Most discoveries purported flying saucers turn out to be phonies or junk that never flew. Some of them have been from balloon-borne packages, intended for anything from weather study to espionage platforms. Besides Grayson’s Thing, there was one other discovery of a real disc-shaped aircraft. It was found in an old tobacco barn near Baltimore, Maryland in 1949.

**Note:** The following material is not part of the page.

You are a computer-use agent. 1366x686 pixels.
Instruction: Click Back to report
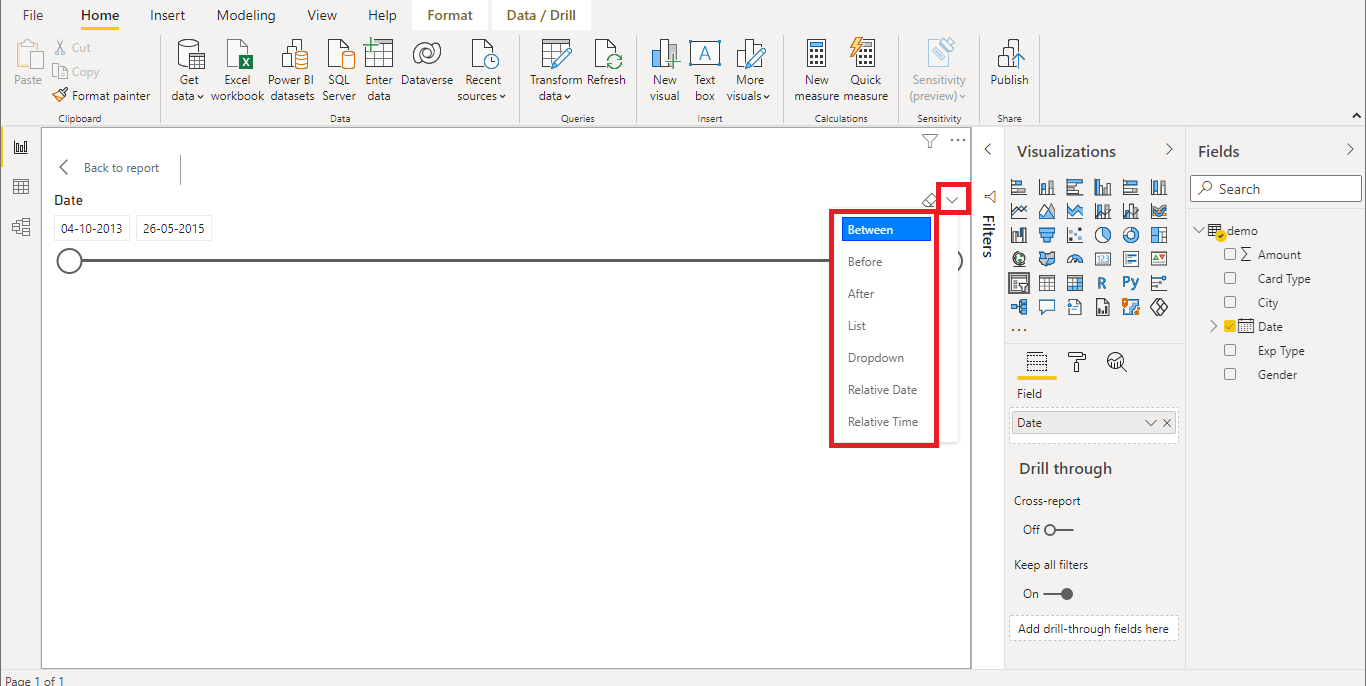pyautogui.click(x=111, y=167)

  1. Thx very much for posting this article. The Leonard Grayson story is central to the development of flying saucers using conventional propulsion in a sense that your article doesn't mention. There were many designs for turbine based flying saucers being proposed since the 1940s. As far as we know the majority of them never made it farther than patent applications or small model development. They can be divided into two categories; those that used counter-rotation and those whose central unit rotated in only one direction. Some of the ones that rotated in one direction people are familiar with like the model that Dr E W Kay built:

    Dr Eugene W Kay
    Aero Digest Vol 60 #3 pp. 32, 129-130
    St Louis Post-Dispatch Sunday Parade Section April 9, 1950 p. 2
    Picture Magazine Vol 1 #1 p. 6

    Others people might not know like Clarence D Lennon's 'Lennocopter'

    Clarence D Lennon and the Lennocopter

    His initial proposal in the early 1940s was for the wing part of the plane to rotate

    In the 1960s he changed the design to an all-saucer model like the rest.

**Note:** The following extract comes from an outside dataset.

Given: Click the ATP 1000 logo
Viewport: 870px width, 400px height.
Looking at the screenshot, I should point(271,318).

    But all of these craft had the same problem as the most well known, the AVRO Car. They all had problems with maneuverability because of the gyroscopic forces that the rotating component creates in the vehicle. That's why the second class of vehicles is so important. With counter-rotation you should be able to cancel them out. Beginning with Alexander Weygers and I guess Jonathan Caldwell in the 1940s people began designing discs that would use counter rotating blades or surfaces. The problem is, most never got much farther than patents:

    Patented Designs

    Sanguinet H Benoist 1912: Counter-rotating fans on top of a platform
    UFO How-To Vol 1: 100 Years of UFO Patents pp. 12-18

    Bela P. Farkas 1966: Rotating wheel and counter rotating inner structure
    UFO How-To Vol 1: 100 Years of UFO Patents pp. 184-188

    Jacob B Green 1966: Counter Rotating Blades

    Lester Rogers 1968: Rotating outer wheel and counter rotating inner propeller
    UFO How-To Vol 1: 100 Years of UFO Patents pp. 189-193

    L E Mueller 1970: Rotating inner wheel and counter rotating outer surface
    High Energy Electrostatic Research Vol. 1: Antigravity and U.F.O.s pp. 323-325

    Of those that made it to the testing phase we don't have much information about their success:

    Experimentally constructed craft

    Jonathan Caldwell 1939: Disc Rotor Device (The Cheese box) Counter rotating top and bottom rim blades
    Strange Magazine #
    Flying Saucer Technology pp. 30-31

    Alexander George Weygers 1943: Discopter Counter rotating blades
    Flying Saucer Technology p. 42

    Wendell Welling: Counter rotating slotted surfaces
    Leap of Faith Chapter 13
    According to an account provided by his daughter, this prototype never got off the ground

    Mario Dardanelli 1963: Counter rotating blades
    Press photo

    Frank Vukovic: Helicopter with propeller inside a disc shaped body
    The National Insider April 17, 1966 p. 11

  2. As far as I'm aware, Grayson and Clarence D Lennon were the only ones that actually got so far as setting up their corporations and building full size versions of their vehicles for testing. That's the most frustrating thing, we know that Grayson got to the full scale testing stage but we don't really know how well he could navigate the vehicle. The most important event was when the engine was stolen. That was the end of practical testing and he had to go back to testing air compressed models but until then his prototype was more advanced than that stupid AVRO thing the army was testing over at Moffet Field or wherever. It's sad, we need to know how well this worked.

    Interesting side note: You mentioned that Grayson got his initial idea for his vehicle, 'While employed as a railroad agent telegrapher in 1954..' That's funny, wasn't Lyman Streeter also working as a telegrapher for the Santa Fe Railroad around the same time?